*** Opening of Data shown ***

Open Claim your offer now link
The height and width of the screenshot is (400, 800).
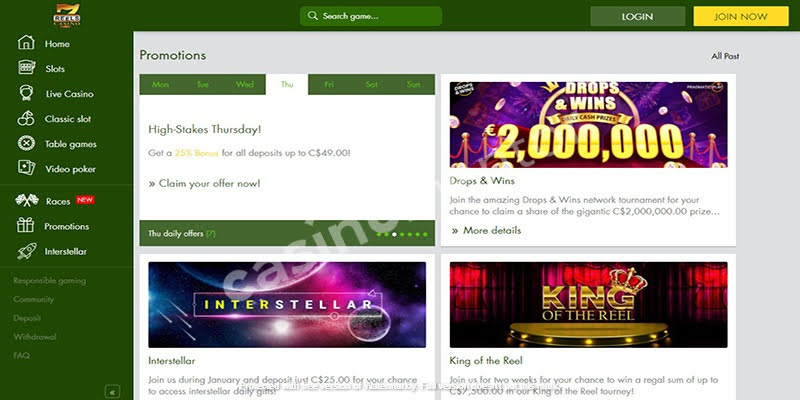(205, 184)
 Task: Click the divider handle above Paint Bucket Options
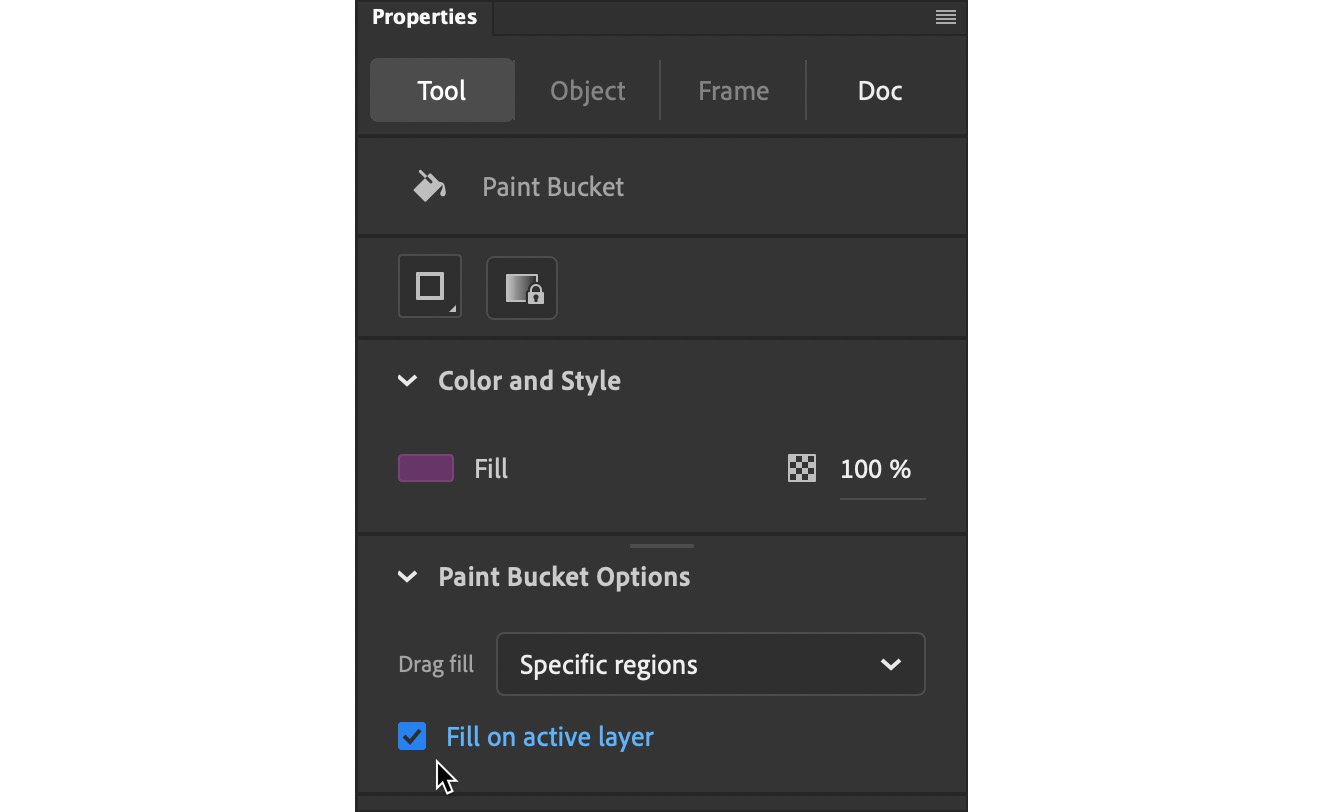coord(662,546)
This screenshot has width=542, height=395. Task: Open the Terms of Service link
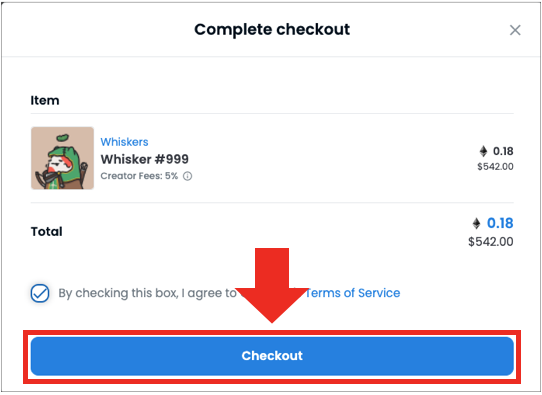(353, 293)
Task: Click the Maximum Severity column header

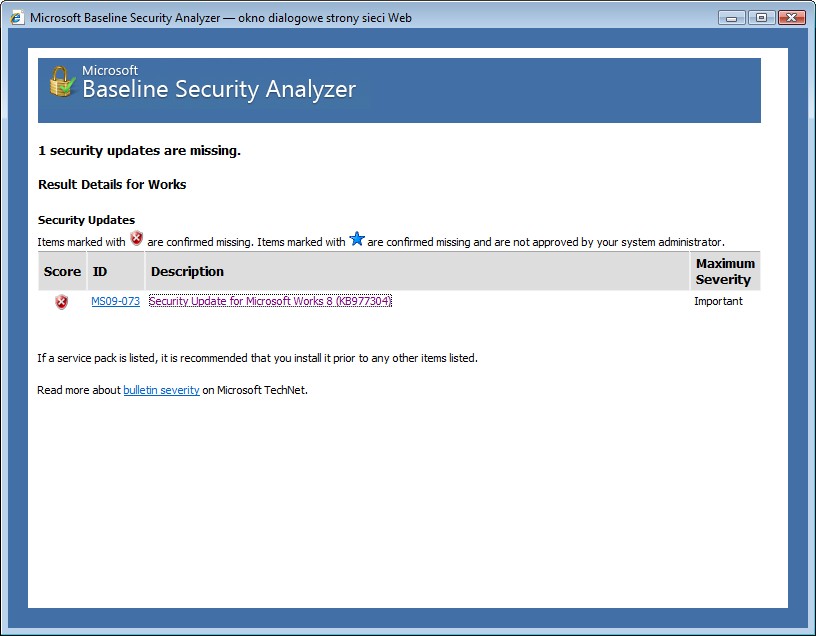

*** Close of Data shown ***
*** Opening of Data shown ***

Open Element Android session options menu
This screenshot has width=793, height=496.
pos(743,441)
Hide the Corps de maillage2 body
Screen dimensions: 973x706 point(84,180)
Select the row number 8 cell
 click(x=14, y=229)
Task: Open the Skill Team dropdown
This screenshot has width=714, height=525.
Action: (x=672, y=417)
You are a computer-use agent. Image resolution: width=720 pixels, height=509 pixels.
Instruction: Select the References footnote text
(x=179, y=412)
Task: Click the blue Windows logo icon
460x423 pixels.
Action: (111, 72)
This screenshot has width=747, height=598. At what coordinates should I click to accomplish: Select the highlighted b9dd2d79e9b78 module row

*** Close of Data shown ***

Give back exactly the lines above from the one with "Open Claim your offer now link" through the one with "Task: Click the Maximum", both included. Pictures don't belong in the copy.

Solution:
Open Claim your offer now link
The height and width of the screenshot is (400, 800).
(205, 184)
 Task: Click the divider handle above Paint Bucket Options
coord(662,546)
This screenshot has width=542, height=395. Task: Open the Terms of Service link
(353, 293)
Task: Click the Maximum Severity column header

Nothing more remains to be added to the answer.